### Given problem
Copy everything from the line containing "You are a computer-use agent. 2576x1198" down through the line containing "Click the third", character for character, with both of those lines included.
----------
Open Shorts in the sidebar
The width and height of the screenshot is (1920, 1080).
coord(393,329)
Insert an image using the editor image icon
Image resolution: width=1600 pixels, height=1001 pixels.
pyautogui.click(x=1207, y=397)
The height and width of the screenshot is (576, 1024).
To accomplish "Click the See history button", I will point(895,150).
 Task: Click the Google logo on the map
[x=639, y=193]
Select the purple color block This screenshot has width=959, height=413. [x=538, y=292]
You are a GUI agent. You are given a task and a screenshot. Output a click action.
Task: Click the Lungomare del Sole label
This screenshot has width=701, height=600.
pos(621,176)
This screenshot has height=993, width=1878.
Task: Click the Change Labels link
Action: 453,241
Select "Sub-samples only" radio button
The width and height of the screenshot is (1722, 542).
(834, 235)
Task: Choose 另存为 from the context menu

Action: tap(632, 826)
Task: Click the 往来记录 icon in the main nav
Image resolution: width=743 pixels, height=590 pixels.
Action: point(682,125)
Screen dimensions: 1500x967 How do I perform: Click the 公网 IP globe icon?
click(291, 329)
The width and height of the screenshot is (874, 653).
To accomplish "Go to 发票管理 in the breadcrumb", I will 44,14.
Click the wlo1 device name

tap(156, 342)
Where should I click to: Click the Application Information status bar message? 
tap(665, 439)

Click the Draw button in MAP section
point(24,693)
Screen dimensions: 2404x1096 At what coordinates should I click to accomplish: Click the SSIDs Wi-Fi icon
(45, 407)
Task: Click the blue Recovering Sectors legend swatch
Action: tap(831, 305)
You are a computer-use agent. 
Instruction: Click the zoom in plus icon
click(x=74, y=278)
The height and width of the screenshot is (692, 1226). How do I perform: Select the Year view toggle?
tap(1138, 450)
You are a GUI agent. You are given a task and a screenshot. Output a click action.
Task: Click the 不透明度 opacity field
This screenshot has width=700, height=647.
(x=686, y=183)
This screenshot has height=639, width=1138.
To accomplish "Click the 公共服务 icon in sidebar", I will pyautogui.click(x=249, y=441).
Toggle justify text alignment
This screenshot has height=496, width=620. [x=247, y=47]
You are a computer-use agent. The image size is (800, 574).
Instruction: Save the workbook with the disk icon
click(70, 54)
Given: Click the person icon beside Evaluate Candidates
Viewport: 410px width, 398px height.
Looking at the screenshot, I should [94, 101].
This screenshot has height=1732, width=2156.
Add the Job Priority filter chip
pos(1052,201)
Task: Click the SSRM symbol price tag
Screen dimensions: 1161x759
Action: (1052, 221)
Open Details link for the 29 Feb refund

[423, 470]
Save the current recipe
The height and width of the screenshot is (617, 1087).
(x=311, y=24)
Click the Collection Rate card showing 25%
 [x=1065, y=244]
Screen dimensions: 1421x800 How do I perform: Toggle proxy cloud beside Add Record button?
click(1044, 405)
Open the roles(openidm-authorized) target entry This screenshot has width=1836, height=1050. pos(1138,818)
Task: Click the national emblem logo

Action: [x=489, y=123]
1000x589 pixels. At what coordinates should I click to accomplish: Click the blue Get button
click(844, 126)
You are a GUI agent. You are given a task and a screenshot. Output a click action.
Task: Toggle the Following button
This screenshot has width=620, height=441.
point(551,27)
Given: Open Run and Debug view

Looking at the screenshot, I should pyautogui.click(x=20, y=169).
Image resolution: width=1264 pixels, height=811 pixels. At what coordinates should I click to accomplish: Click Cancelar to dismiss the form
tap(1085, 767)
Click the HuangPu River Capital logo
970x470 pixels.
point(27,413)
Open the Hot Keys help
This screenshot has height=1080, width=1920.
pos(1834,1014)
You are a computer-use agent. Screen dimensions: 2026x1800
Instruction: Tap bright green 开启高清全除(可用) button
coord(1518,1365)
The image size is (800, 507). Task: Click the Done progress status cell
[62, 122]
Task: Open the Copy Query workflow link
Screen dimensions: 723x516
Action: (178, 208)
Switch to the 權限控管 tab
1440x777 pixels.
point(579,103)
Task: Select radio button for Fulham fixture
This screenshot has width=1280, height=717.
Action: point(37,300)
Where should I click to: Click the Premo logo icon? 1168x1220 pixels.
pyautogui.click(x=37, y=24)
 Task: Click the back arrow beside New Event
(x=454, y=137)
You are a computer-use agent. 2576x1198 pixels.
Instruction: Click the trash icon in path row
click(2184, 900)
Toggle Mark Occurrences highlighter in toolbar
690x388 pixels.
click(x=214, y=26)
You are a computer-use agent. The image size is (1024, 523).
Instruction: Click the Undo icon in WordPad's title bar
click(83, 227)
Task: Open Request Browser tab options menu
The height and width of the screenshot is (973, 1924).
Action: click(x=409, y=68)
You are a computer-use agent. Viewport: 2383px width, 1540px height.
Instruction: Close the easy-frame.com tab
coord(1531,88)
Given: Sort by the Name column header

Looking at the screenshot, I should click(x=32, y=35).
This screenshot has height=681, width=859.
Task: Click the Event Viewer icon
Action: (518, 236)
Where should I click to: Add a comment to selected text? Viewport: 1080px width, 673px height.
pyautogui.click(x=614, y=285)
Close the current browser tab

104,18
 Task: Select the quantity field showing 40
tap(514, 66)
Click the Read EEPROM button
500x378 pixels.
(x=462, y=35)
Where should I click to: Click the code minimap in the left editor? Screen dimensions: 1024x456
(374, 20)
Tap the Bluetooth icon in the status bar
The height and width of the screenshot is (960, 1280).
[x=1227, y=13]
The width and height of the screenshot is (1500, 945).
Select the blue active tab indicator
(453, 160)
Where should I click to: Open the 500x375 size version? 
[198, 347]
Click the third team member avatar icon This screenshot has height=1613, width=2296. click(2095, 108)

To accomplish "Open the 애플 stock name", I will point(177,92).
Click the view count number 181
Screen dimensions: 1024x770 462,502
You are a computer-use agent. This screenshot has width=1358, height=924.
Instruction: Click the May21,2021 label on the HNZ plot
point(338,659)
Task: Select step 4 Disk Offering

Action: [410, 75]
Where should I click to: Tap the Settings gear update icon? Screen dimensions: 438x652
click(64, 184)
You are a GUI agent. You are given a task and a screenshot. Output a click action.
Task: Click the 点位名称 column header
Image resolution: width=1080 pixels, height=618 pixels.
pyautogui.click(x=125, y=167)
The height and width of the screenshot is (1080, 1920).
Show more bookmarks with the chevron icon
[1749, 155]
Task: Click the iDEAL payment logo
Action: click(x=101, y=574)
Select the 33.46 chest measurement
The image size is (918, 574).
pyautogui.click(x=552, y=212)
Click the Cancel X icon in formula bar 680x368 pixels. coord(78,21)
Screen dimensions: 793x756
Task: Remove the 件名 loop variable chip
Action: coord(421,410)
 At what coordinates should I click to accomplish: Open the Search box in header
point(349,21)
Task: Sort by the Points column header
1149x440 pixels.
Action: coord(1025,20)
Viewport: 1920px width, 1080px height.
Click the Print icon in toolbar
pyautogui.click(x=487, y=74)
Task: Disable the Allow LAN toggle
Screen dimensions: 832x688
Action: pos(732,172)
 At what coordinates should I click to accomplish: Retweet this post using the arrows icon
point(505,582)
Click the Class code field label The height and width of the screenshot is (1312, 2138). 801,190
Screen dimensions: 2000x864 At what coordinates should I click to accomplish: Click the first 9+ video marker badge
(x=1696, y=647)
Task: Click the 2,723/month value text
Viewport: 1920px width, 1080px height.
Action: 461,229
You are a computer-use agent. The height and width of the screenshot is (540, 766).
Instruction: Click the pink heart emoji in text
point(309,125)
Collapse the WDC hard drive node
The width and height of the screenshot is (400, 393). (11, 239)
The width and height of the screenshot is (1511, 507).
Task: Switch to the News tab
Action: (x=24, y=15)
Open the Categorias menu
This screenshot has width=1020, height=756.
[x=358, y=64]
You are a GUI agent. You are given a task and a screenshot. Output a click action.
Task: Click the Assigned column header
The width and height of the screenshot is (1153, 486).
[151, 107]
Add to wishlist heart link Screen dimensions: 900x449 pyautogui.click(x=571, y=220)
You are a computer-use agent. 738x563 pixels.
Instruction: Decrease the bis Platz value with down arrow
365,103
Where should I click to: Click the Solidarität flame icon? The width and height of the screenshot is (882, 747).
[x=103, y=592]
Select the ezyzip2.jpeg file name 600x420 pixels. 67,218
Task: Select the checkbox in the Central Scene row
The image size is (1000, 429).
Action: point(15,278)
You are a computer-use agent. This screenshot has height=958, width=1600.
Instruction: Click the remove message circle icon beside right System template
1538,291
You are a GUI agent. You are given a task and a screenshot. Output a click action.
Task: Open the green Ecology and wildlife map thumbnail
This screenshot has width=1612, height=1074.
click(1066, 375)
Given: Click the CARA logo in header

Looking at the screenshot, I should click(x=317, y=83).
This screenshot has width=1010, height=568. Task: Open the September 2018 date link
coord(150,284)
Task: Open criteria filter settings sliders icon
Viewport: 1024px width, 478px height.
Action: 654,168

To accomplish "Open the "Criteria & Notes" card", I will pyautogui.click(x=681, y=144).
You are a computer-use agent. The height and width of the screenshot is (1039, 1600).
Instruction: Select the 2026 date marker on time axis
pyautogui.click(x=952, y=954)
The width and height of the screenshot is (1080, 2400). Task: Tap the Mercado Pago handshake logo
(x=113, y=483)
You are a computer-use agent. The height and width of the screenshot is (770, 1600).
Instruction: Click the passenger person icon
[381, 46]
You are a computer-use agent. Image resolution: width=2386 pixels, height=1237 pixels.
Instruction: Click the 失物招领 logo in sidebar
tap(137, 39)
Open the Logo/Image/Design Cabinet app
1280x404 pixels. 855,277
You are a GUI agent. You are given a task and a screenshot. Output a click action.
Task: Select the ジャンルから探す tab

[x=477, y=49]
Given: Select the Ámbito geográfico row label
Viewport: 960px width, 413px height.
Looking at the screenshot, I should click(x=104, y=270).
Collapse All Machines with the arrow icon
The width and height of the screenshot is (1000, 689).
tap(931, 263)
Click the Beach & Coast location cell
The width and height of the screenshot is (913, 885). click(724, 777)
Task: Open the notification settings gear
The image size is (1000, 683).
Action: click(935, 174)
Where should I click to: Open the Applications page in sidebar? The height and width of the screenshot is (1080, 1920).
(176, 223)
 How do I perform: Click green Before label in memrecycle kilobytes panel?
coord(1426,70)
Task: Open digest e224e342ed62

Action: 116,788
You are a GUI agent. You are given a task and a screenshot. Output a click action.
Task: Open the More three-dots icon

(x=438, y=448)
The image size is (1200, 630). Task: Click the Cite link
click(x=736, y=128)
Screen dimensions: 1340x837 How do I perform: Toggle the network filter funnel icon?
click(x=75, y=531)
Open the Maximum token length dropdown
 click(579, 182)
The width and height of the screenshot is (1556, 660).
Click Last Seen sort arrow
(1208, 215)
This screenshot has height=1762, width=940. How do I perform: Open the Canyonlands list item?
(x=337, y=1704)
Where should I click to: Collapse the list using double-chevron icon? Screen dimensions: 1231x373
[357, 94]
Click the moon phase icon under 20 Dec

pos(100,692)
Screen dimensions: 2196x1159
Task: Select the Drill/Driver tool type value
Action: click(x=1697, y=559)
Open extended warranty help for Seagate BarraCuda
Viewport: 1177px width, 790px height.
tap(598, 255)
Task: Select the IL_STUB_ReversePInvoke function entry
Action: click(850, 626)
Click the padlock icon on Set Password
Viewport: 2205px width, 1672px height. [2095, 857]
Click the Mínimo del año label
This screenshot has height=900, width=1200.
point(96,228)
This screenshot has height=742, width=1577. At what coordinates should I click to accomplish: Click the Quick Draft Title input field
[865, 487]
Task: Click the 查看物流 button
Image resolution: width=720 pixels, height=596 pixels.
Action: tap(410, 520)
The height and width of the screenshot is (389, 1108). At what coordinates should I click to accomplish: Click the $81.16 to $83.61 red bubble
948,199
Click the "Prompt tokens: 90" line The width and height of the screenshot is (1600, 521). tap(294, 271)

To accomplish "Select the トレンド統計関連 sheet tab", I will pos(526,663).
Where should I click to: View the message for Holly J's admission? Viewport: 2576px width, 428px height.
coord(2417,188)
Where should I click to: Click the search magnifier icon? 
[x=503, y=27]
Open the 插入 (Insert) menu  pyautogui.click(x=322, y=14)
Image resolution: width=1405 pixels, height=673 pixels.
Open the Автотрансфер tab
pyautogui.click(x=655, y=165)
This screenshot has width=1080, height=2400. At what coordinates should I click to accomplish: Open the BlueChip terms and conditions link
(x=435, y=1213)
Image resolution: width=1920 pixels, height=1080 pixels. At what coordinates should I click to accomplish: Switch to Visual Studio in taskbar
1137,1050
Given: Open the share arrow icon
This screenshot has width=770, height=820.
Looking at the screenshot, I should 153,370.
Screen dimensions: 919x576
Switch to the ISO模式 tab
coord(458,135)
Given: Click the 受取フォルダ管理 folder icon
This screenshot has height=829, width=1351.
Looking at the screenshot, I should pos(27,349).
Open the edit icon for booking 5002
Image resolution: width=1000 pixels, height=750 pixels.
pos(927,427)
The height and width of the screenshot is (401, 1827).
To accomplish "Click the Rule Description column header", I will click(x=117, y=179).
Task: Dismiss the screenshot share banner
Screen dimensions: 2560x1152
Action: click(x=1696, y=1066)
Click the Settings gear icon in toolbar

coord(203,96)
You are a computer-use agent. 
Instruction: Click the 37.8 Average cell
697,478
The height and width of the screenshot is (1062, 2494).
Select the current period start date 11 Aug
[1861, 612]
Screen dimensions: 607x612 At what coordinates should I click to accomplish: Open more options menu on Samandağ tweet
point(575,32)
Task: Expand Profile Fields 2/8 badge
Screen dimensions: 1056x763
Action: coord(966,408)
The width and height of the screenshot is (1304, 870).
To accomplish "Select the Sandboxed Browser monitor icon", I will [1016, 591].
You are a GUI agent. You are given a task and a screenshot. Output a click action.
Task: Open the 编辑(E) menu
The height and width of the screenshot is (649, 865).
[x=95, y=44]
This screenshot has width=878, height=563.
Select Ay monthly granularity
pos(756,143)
----------
### Output of the task
You are a computer-use agent. 2576x1198 pixels.
Instruction: Click the trash icon in path row
click(2184, 900)
Toggle Mark Occurrences highlighter in toolbar
690x388 pixels.
click(x=214, y=26)
You are a computer-use agent. The image size is (1024, 523).
Instruction: Click the Undo icon in WordPad's title bar
click(83, 227)
Task: Open Request Browser tab options menu
The height and width of the screenshot is (973, 1924).
Action: click(x=409, y=68)
You are a computer-use agent. Viewport: 2383px width, 1540px height.
Instruction: Close the easy-frame.com tab
coord(1531,88)
Given: Sort by the Name column header

Looking at the screenshot, I should click(x=32, y=35).
This screenshot has height=681, width=859.
Task: Click the Event Viewer icon
Action: (518, 236)
Where should I click to: Add a comment to selected text? Viewport: 1080px width, 673px height.
pyautogui.click(x=614, y=285)
Close the current browser tab

104,18
 Task: Select the quantity field showing 40
tap(514, 66)
Click the Read EEPROM button
500x378 pixels.
(x=462, y=35)
Where should I click to: Click the code minimap in the left editor? Screen dimensions: 1024x456
(374, 20)
Tap the Bluetooth icon in the status bar
The height and width of the screenshot is (960, 1280).
[x=1227, y=13]
The width and height of the screenshot is (1500, 945).
Select the blue active tab indicator
(453, 160)
Where should I click to: Open the 500x375 size version? 
[198, 347]
Click the third team member avatar icon This screenshot has height=1613, width=2296. click(2095, 108)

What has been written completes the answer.